> **EXERCISE REQUIREMENTS**
Using the data that follows, return exactly the lines from the one that contains "Where should I" through the one that contains "You are a computer-use agent. The", ends included.
Segment Start: INFORMATION PROVIDED
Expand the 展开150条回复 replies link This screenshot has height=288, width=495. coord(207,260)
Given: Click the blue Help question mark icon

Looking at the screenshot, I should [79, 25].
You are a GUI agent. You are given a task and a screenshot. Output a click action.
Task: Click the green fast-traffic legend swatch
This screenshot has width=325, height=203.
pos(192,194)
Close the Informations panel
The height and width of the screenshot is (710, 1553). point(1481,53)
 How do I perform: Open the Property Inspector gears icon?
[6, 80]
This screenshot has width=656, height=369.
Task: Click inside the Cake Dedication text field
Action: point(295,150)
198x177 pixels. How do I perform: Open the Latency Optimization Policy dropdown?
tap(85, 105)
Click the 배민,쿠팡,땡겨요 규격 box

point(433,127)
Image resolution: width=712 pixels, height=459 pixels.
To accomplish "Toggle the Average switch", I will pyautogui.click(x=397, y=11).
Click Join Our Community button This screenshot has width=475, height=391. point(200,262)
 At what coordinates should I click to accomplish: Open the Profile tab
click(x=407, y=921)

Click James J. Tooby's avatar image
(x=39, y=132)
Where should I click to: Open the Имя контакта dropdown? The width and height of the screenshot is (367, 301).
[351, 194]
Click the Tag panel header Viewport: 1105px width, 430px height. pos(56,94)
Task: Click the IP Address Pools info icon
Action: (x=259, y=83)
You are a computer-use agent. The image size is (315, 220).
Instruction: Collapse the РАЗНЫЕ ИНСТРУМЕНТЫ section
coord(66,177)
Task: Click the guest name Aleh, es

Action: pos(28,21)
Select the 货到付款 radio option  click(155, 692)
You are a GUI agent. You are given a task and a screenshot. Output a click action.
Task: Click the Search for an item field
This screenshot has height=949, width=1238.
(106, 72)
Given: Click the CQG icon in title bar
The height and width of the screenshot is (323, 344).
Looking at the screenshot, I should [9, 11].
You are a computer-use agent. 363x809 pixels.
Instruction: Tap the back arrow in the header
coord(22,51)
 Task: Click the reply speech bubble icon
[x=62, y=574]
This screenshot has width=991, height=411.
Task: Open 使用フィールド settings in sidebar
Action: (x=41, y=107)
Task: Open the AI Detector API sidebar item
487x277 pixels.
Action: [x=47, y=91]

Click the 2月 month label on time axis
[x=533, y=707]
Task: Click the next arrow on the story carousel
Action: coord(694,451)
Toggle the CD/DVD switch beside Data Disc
Segment End: INFORMATION PROVIDED
> **OUTPUT BELOW**
Where should I click to: Open the Имя контакта dropdown? The width and height of the screenshot is (367, 301).
[351, 194]
Click the Tag panel header Viewport: 1105px width, 430px height. pos(56,94)
Task: Click the IP Address Pools info icon
Action: (x=259, y=83)
You are a computer-use agent. The image size is (315, 220).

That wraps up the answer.